Being imbued with the Puritan work ethic Barbara would have approved of the fact that much of my travelling has been about the writing of novels. Evidence for this would be the working titles for some of my novels: for example, The Russian Novel (The Self Made Woman) ; the Singapore Novel (Long Journey Home); The Polish Novel (The Woman Who Drew Buildings); The London Novel (The Lavender House). Honesty’s Daughter was, for a time ‘The American Novel’. And my new novel for 2010 is The French Novel (2016 NB have written two 'French novels' An Englishwoman in France & Writing at the Maison Bleue)

Sadly, Barbara was only here on earth to read my first novel Lizza in printer’s proofs. But in all these travels - in all this writing – she has been at my shoulder.

Although it is fiction, Lizza is based on a fragile sliver of Barbara’s young life.
‘I stayed up all night reading it, love,’ she said, when she read the proofs. ‘Couldn’t stop. Do you know that foreman? Well his real name was …’

It seemed that much of my pure invention was real. Which brings me to another of my bequests from Barbara: some kind of psychic acuity. Her oldest sister was a full blown medium but Barbara herself was highly sensitive. This psychic acuity probably explains why - as I write - I hear my characters talking, see them walking. It could explain the fact that when I’ve written about a place – even a place thousands of miles away - and checked it out later, I find that it’s already there, in my drafting book.

This psychic predisposition is there as a kind of ‘sleeper’ in many of my novels, but with my new ‘French Novel’ I have come out and centred the narrative on the psychic predispositions of my character Starr and the way she relates to space and time. New departure! It’s been great to write.
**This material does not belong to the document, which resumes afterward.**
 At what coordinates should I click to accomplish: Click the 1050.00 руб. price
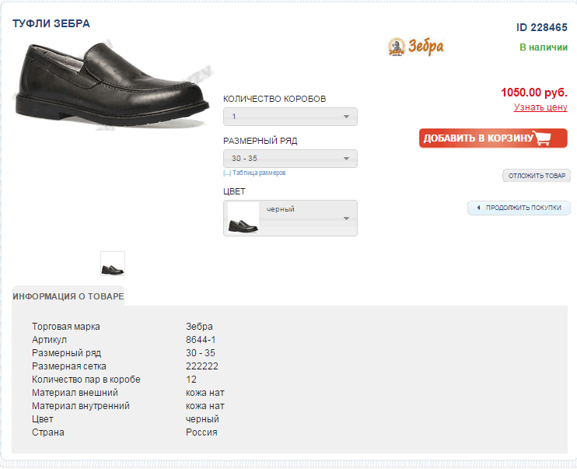(x=534, y=92)
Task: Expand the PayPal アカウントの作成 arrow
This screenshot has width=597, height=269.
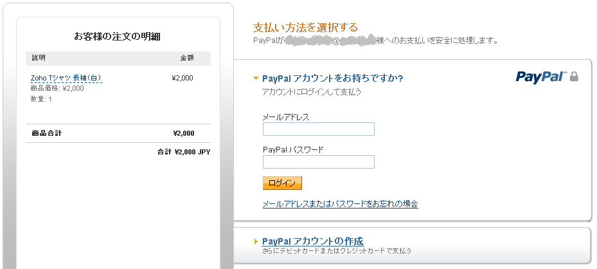Action: click(x=256, y=241)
I’ve benefitted from other bequests from Barbara –a love of the realities of history, a cherishing of the resonance of the spoken word, an innate story telling gene – all these would merit further stories here.

But an important bequest worth mentioning has been Barbara’s role model as a working mother with little regard for the domestic side of life. This has allowed me to write rather than dust, to make stories rather than make the bed. It has stood me in good stead all my working life and been instrumental in the production of so many novels.

However for now the greatest bequest to me is her continuing presence at my shoulder, and her pleasure through time at what has happened in my life - my new novels, my good teaching and my extraordinary family. 

Her grandson is now a very big grown-up.


Happy International Woman’s Day 2016, Barbara,  dear Mum and extraordinary muse. Much missed.